Były szef Służby Kontrwywiadu Wojskowego, obecnie poseł PiS Antoni Macierewicz podkreślił też, że w 2003 roku PGNiG było firmą całkowicie państwową.

- Dzisiaj, kiedy przyszłość gazoportu została poddana w wątpliwość, musimy zastanowić się czy rząd pana (Donalda) Tuska nie wkracza na te same tory, po których się poruszał rząd pana (Leszka) Millera - powiedział z kolei Macierewicz.

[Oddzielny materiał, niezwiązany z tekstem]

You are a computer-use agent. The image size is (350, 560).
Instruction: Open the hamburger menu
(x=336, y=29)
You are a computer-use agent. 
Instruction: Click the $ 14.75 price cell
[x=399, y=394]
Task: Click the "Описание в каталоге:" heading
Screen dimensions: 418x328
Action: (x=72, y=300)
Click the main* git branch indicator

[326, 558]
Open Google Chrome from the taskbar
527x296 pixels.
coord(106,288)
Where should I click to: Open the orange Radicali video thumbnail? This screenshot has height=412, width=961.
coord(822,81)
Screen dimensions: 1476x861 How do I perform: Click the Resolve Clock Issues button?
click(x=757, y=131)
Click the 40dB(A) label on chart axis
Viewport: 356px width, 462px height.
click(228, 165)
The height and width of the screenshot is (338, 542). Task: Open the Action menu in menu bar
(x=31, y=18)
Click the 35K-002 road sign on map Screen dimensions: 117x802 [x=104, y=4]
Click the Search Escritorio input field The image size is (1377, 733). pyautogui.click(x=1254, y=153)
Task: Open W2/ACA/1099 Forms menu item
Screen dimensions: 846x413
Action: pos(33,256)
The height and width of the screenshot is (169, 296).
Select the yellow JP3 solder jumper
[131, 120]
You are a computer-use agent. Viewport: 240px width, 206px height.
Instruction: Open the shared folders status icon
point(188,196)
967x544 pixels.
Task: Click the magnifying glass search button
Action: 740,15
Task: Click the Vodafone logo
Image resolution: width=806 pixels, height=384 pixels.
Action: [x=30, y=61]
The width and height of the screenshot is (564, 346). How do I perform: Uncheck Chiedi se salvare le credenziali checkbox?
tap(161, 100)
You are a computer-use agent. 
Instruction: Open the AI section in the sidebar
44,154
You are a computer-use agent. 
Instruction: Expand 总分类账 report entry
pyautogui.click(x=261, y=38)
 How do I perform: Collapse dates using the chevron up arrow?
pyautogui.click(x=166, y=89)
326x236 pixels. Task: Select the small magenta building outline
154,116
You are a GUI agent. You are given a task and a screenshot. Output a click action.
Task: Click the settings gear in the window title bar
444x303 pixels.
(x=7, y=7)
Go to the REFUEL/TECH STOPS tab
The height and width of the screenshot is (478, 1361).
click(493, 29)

Zapowiedział też, że ze specjalnym pismem w sprawie bezpieczeństwa energetycznego do premiera zwróci się szef klubu PiS Przemysław Gosiewski. Z kolei klub zwróci się do rządu o przedstawienie specjalnej informacji w sprawie stanu bezpieczeństwa energetycznego kraju.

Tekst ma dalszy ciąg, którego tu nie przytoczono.